To begin elucidating the mechanisms underlying the influence of γδT cells on skeletal muscle regeneration, we performed a broad flow cytometric analysis of cellular changes at early times after injury in littermates without versus with γδT cells. Increased Evans Blue Dye uptake indicated that mice with γδT cells displayed enhanced vascular permeability, suggesting that they might promote the early inflammatory response (Fig. 3 A). Accordingly, these mice showed significantly greater accumulation of neutrophils (Fig. 3 B), as well as a trending increase in reparative Ly6Clo, but not inflammatory Ly6Chi, monocyte/macrophages (MO/MFs) on day 1 after injury (Fig. 3 C). A significant, γδT cell–dependent increase in neutrophils and Ly6Clo MO/MFs was observed 3 d after injury, at which time the latter cell type was the dominant population of myeloid cells in the injured muscle (Fig. S2, A and B).

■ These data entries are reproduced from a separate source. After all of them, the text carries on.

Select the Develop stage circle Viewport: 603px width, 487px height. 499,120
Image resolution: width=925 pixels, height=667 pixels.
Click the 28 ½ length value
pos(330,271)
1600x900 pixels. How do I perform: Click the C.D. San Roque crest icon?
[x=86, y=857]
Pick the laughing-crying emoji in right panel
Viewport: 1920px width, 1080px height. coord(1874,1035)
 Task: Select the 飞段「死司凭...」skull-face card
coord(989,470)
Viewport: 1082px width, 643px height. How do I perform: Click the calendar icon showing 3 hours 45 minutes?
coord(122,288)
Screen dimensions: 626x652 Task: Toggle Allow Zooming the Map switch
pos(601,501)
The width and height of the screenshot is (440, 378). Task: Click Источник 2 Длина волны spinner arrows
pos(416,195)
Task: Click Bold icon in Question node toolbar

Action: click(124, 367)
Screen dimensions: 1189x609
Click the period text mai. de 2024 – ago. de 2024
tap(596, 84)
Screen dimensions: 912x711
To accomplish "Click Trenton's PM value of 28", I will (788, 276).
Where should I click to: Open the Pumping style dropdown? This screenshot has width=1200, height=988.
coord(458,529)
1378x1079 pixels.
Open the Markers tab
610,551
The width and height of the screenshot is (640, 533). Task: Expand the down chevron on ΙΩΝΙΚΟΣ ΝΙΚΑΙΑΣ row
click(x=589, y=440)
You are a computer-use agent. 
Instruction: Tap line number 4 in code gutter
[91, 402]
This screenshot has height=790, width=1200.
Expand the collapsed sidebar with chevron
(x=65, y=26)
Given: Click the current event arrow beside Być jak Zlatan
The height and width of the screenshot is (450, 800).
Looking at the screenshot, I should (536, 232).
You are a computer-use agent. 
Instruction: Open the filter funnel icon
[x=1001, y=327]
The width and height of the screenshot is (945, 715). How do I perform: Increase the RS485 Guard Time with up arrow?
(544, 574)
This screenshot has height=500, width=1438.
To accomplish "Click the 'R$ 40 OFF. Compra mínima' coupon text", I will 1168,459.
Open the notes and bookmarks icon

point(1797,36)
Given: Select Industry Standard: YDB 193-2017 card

Given the reported effects of inflammation on MuSCs and MPCs (Tidball, 2017), and the critical dependence of muscle regeneration on MuSC proliferation and differentiation (Charge and Rudnicki, 2004; Sambasivan et al., 2011; Lepper et al., 2011), we also examined stem cells and their derivatives in DT-treated DTR−/− versus DTR+/+ mice. At day 1 after injury, there was no γδT cell-dependent change in MuSC/MPC numbers (Fig. 3 D); however, muscle precursors proliferated more in the presence of γδT cells, as evidenced by greater Ki67 staining and increased 5-ethynyl-2′-deoxyuridine (EdU) uptake (Fig. 3 E). Reflecting this increase in proliferation on day 1, there were more precursors on day 3 after injury (Fig. 3 F), as well as a greater number of them in cycle (Ki67+) and differentiating (MyoG+; Fig. 3 G). Concordantly, whole-tissue RNA-seq on hindlimb samples collected across the time course of repair revealed more transcripts encoding the myogenic regulators, MyoG and MyoD, at early time points after injury in mice harboring γδT cells (Fig. 3 H). In addition, Myog transcript levels were properly down-regulated at later timepoints in mice with, but not without, γδT cells, a requirement for effective muscle regeneration.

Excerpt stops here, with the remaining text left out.